Il caso dell’ex socia e la frode IVA
La vicenda trae origine da una complessa verifica fiscale riguardante una società a responsabilità limitata semplificata, sospettata di aver partecipato a una frode IVA attraverso l’uso di fatture per operazioni inesistenti. L’Agenzia delle Entrate, ritenendo che la società fosse solo un simulacro privo di reale operatività, ha riqualificato l’attività come ditta individuale. Di conseguenza, ha emesso un avviso di accertamento direttamente nei confronti dell’ex socia, imputandole i redditi e le sanzioni in proprio.
In primo grado la contribuente ha visto respingere il proprio ricorso, ma la commissione tributaria regionale ha ribaltato il verdetto, sostenendo che l’Ufficio non avesse fornito prove concrete sull’asservimento della società alla persona fisica, limitandosi a semplici supposizioni.
La decisione dell’organo giurisdizionale
La Corte di Cassazione ha accolto il ricorso dell’Agenzia delle Entrate. I giudici hanno chiarito che il giudice di merito deve valutare gli indizi non in modo isolato, ma nel loro complesso. La sentenza impugnata è stata giudicata errata perché non ha considerato che l’assenza di dipendenti, la mancanza di una sede operativa reale e la palese sproporzione tra i redditi dichiarati dalla socia e il suo tenore di vita costituiscono prove presuntive solide per dimostrare l’interposizione societaria.

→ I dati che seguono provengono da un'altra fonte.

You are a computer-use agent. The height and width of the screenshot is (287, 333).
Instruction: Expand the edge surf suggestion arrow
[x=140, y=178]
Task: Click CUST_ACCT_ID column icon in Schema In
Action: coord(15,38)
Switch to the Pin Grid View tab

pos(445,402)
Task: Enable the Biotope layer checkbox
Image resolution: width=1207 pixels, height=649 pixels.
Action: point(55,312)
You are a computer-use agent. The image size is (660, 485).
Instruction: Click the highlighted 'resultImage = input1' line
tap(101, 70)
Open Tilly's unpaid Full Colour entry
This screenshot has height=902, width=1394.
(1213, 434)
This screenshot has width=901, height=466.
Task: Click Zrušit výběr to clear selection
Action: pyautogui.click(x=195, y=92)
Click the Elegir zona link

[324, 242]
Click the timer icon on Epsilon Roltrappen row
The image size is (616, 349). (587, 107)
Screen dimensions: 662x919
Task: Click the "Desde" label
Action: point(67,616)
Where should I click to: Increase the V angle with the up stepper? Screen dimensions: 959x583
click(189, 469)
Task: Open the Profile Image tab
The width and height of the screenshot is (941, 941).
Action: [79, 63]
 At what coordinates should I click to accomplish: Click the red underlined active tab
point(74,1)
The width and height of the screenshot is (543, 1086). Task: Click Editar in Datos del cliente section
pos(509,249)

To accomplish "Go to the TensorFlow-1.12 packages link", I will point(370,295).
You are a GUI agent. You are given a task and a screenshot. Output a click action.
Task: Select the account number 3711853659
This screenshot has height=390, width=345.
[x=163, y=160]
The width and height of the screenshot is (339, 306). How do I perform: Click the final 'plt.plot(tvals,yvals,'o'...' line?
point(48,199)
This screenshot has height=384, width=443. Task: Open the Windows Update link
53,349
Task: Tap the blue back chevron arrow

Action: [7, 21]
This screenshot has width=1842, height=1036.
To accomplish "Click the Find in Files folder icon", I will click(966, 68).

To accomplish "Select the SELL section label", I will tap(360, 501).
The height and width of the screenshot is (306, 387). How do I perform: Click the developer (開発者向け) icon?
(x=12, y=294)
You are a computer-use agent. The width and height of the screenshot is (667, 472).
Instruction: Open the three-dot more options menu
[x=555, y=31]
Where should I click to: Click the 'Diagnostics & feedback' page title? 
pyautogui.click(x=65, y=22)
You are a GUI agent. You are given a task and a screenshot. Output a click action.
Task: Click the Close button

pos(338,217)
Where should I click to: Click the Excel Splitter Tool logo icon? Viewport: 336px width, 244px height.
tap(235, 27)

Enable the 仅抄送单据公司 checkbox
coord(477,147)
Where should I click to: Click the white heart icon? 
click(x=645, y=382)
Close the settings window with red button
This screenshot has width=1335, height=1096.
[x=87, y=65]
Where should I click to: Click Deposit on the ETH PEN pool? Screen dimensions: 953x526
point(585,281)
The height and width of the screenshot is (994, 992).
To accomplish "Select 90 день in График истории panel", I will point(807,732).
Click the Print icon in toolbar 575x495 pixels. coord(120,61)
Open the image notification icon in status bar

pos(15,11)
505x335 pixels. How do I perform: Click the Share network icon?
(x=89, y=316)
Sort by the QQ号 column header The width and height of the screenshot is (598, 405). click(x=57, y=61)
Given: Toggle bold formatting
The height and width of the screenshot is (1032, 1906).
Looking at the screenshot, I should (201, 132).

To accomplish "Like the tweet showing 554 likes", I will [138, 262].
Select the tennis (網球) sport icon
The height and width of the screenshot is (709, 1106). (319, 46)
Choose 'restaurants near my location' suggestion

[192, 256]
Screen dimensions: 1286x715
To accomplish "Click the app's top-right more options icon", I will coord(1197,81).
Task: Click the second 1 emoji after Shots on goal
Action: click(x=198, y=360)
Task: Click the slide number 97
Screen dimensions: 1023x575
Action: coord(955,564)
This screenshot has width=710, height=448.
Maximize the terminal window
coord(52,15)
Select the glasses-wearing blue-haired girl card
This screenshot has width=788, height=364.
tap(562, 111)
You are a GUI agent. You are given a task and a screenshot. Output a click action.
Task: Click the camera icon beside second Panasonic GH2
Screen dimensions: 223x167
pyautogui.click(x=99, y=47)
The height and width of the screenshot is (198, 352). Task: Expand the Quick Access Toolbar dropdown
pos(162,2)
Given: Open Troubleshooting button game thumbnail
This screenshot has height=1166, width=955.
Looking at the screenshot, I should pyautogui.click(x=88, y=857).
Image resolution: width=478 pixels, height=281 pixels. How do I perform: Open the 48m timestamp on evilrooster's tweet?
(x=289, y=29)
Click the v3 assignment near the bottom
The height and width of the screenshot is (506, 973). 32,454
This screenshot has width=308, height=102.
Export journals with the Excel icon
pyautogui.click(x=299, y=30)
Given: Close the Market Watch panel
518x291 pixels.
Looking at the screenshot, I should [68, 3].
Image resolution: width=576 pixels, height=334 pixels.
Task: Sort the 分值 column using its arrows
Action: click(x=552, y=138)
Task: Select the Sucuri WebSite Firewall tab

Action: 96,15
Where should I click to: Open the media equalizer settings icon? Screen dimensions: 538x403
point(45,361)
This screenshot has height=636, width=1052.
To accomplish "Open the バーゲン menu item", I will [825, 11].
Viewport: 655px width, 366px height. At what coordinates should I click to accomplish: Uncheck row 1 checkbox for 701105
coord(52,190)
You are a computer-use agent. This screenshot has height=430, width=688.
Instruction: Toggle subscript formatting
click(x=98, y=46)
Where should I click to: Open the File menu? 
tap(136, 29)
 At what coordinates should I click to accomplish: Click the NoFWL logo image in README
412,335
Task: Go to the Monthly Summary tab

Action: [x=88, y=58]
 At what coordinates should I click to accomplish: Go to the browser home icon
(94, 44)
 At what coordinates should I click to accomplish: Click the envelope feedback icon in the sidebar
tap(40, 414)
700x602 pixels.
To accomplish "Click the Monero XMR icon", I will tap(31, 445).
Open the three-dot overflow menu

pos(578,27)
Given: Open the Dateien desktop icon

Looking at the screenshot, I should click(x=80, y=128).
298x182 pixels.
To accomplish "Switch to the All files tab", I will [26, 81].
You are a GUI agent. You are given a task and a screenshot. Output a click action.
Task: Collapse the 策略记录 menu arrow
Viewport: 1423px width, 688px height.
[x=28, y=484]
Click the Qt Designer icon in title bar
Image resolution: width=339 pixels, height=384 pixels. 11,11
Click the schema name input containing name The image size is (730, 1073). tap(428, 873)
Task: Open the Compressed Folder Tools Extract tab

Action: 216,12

La Suprema Corte ha quindi cassato la sentenza di appello con rinvio, chiedendo un nuovo esame che tenga conto della visione d’insieme degli elementi indiziari forniti dal fisco.
Le motivazioni
Le motivazioni della Corte poggiano sull’art. 37 del D.P.R. n. 600/1973. Tale norma permette di imputare i redditi a un soggetto diverso dal titolare apparente quando venga dimostrato, anche tramite presunzioni gravi, precise e concordanti, che egli ne è l’effettivo possessore.
Secondo la Cassazione, la prova dell’interposizione societaria si risolve nel dimostrare che il soggetto interponente dispone delle risorse della società come se fosse il proprietario assoluto (uti dominus). In questo contesto, elementi come l’assenza di strutture operative, la mancata percezione di compensi da parte degli amministratori, dichiarazioni fiscali irrisorie a fronte di ingenti spese personali e la messa in liquidazione della società subito dopo le operazioni contestate, non possono essere ignorati. Questi indizi, se letti insieme, confermano che lo schema societario è stato usato in modo deviante per eludere il regime fiscale ordinario.
Le conclusioni
Le conclusioni della Corte sottolineano che la disciplina dell’interposizione non richiede necessariamente la prova di un intento fraudolento specifico, ma basta un uso improprio dello strumento giuridico societario. La prevalenza della sostanza sulla forma è il principio cardine: se una società esiste solo sulla carta, il fisco ha il diritto di tassare chi realmente gestisce e incassa i profitti. Questa decisione rappresenta un monito importante per chi utilizza strutture societarie prive di reale sostanza economica, confermando che gli indizi di “scatola vuota” sono sufficienti a innescare pesanti accertamenti personali.
In quali casi il fisco può contestare l’interposizione societaria?
Il fisco può intervenire quando dimostra che una società è usata come mero schermo per nascondere il reale possessore del reddito che agisce come effettivo titolare delle risorse.
Quali indizi sono sufficienti a provare che una società è un paravento fittizio?
Sono indizi rilevanti l’assenza di dipendenti e strutture operative, redditi dichiarati minimi a fronte di spese elevate e la liquidazione della società subito dopo le operazioni sospette.
Chi paga le tasse se viene accertato l’abuso dello schermo societario?
In caso di interposizione accertata, il debito d’imposta e le sanzioni vengono traslate dalla società al titolare effettivo dei redditi che ne ha avuto il possesso reale.